What the task requires
Pick out each line in the items below that contains the string "This" and copy those lines in full.

Data shown

----------------------------------------

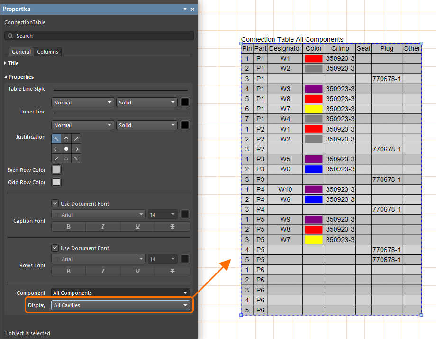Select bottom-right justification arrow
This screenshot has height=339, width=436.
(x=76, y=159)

----------------------------------------

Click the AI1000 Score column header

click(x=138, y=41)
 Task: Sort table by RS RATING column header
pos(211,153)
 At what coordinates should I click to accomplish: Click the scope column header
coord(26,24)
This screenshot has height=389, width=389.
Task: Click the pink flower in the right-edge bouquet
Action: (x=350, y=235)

----------------------------------------

Response
This screenshot has height=339, width=436.
This screenshot has height=389, width=389.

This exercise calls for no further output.